The OIG initiated this investigation upon the receipt of information from the BOP that on the morning of August 10, 2019, in the Metropolitan Correctional Center located in New York, New York (MCC New York), inmate Jeffery Epstein was found hanged in his assigned cell within the Special Housing Unit (SHU). The SHU is a housing unit where inmates are securely separated from the general inmate population and kept locked in their cells for approximately 23 hours a day, to ensure their own safety as well as the safety of staff and other inmates. Epstein had been placed in the SHU on July 7, 2019, the day after his arrest, due to the significant media coverage of his case and awareness of his notoriety among MCC New York inmates.
According to information obtained by the OIG during the investigation, at approximately 8 p.m. on August 9, all SHU inmates, including Epstein, were locked in their cells for the evening. Additionally, the six separate tiers or groups of cells within the SHU were also securely locked. At approximately 6:30 a.m. on August 10, 2019, SHU staff unlocked the door to the SHU tier in which Epstein's cell was located in order to deliver breakfast to inmates through the food slots in the locked cell doors.

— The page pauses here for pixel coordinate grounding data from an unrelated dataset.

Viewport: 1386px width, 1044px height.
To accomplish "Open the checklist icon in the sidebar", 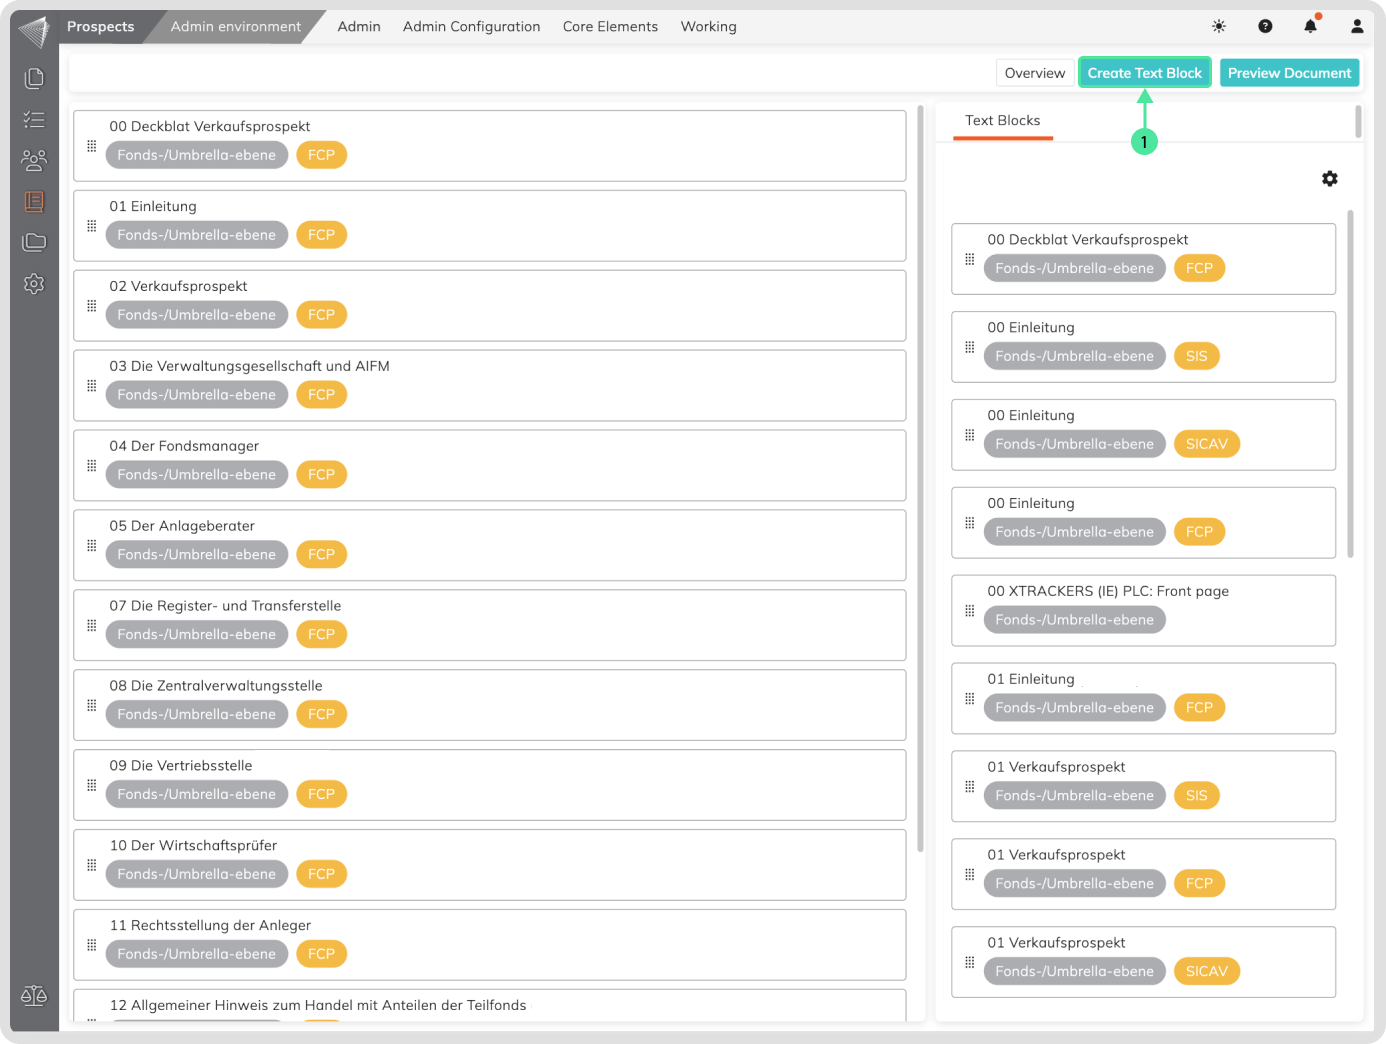I will click(34, 120).
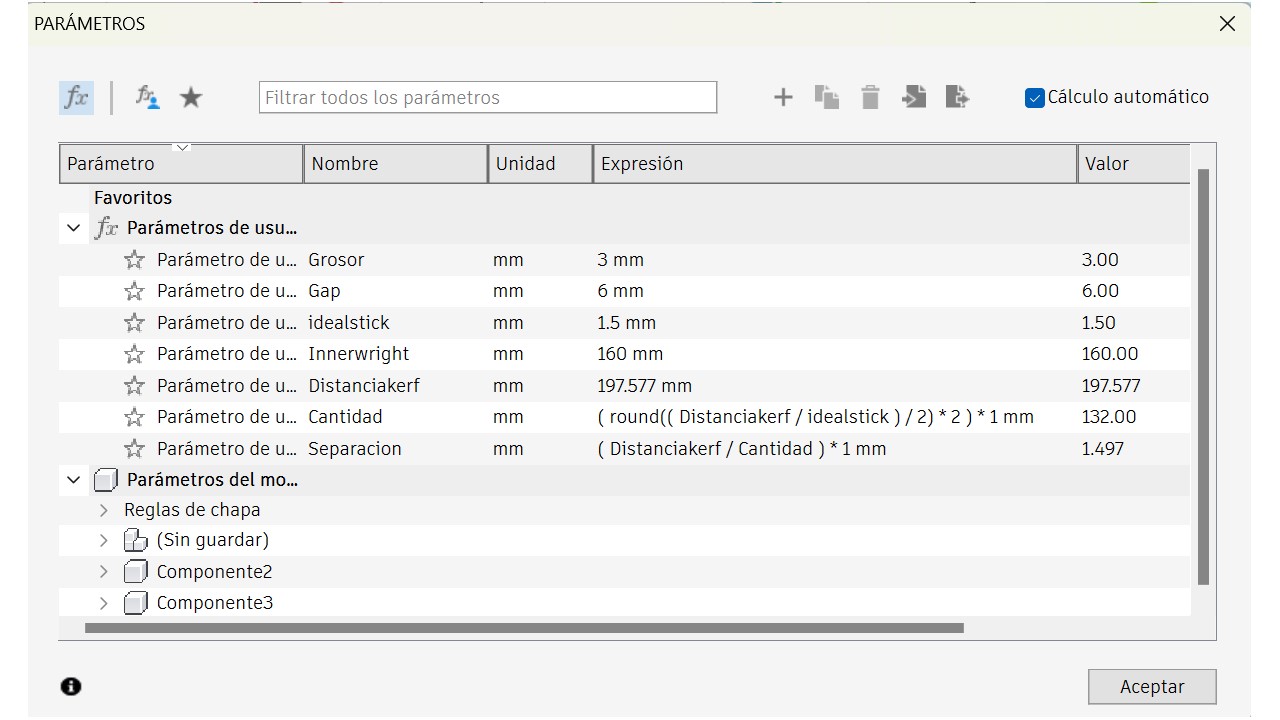The image size is (1280, 720).
Task: Click Separacion expression cell
Action: (x=741, y=449)
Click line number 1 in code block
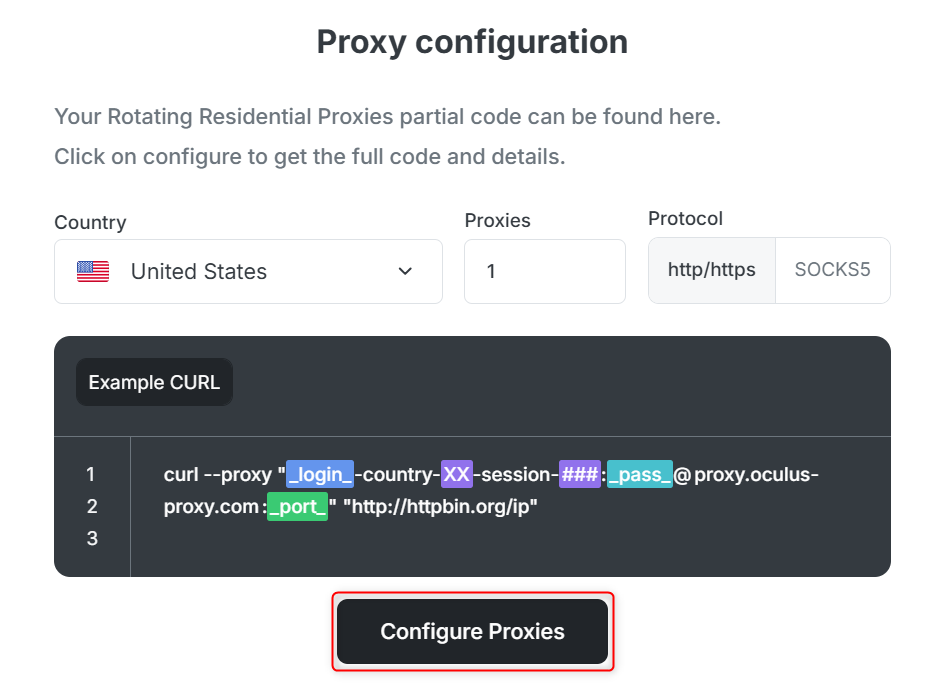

When SHU staff entered the tier to deliver breakfast to Epstein, SHU staff knocked on the locked door to Epstein's cell. Epstein, who was housed alone in the cell, did not respond to SHU staff. SHU staff unlocked the cell door and found Epstein hanged in his cell, with one end of a piece of orange cloth around his neck and the other end tied to the top portion of a bunkbed in Epstein's cell. Epstein was suspended from the top bunk in a near-seated position with his buttocks approximately 1 inch to 1 and a half off the floor and his legs extended straight out on the floor in front of him. Epstein's cell contained an excess amount of prison linens, as well as multiple nooses that had been made from torn prison linens.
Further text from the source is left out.